What is Inter-Creditor Agreement (ICA)?
An Inter-Creditor Agreement (ICA) under the RBI's 2019 framework is a binding agreement among lenders to a stressed borrower that lays down the resolution decision-making — majority threshold, dissenting lender treatment, payment waterfall and timelines for implementation.
| Meaning | An Inter-Creditor Agreement (ICA) under the RBI's 2019 framework is a binding agreement among lenders to a stressed borrower that lays down the resolution decision-making — majority threshold, dissenting lender treatment, payment waterfall and timelines for implementation. |
|---|---|
| Category | Legal & Insolvency |
| Related Laws | RBI Prudential Framework, 2019 |
| Who Uses It | Banks, ARCs, large borrowers |
| Why It Matters | Pre-condition for orderly out-of-court restructuring. |
Inter-Creditor Agreement (ICA) explained in plain English
A practitioner's view written for borrowers and advisors — not a textbook definition.
An Inter-Creditor Agreement (ICA) under the RBI's 2019 framework is a binding agreement among lenders to a stressed borrower that lays down the resolution decision-making — majority threshold, dissenting lender treatment, payment waterfall and timelines for implementation.
In practice, Inter-Creditor Agreement (ICA) is used most often by banks, arcs, large borrowers. Each of them sees the term from a slightly different angle: borrowers care about protection and outcomes, lenders care about classification and recovery, regulators care about consistency and disclosure.
The legal anchor for Inter-Creditor Agreement (ICA) is RBI Prudential Framework, 2019. RBI master directions, the SARFAESI Act 2002, the RDB Act 1993 and the IBC 2016 commonly interplay, depending on the loan size, security and stage of stress.

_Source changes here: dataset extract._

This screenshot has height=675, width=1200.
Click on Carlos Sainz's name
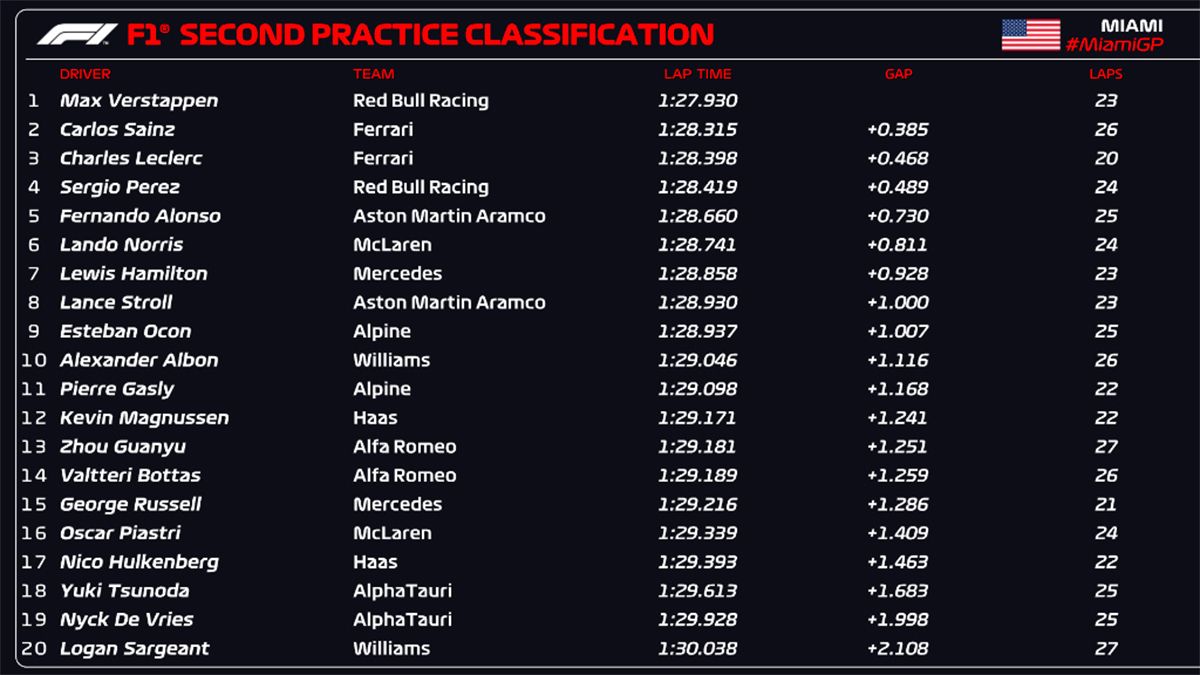(x=117, y=130)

Why does it matter? Pre-condition for orderly out-of-court restructuring. For a stressed borrower, getting this concept right early often saves several months of penal interest, legal cost and credit-score damage.
A real example: Eight lenders sign an ICA to implement a resolution plan for a stressed steel borrower. The mechanics may look complex, but the underlying logic — the bank wants closure, the borrower wants a fair outcome — is straightforward once the right framework is in place.
If you are facing a situation involving Inter-Creditor Agreement (ICA), the safest first step is a structured case review with a senior ex-banker who has handled comparable matters across banks and ARCs in India.
Where you'll encounter Inter-Creditor Agreement (ICA)
Whenever a loan moves from "Standard" to "stressed", Inter-Creditor Agreement (ICA) is one of the words that starts appearing in notices, bank emails and lawyers' opinions.
Sanctioning committees, recovery teams and risk officers use Inter-Creditor Agreement (ICA) to classify accounts, decide provisioning and approve resolution paths.
Inter-Creditor Agreement (ICA) appears in pleadings, securitisation applications, OAs, Section 7/9 petitions and SARFAESI writs as part of the dispute record.
When stressed loans are sold to ARCs or special-situations investors, Inter-Creditor Agreement (ICA) is used in term sheets, assignment agreements and due-diligence reports.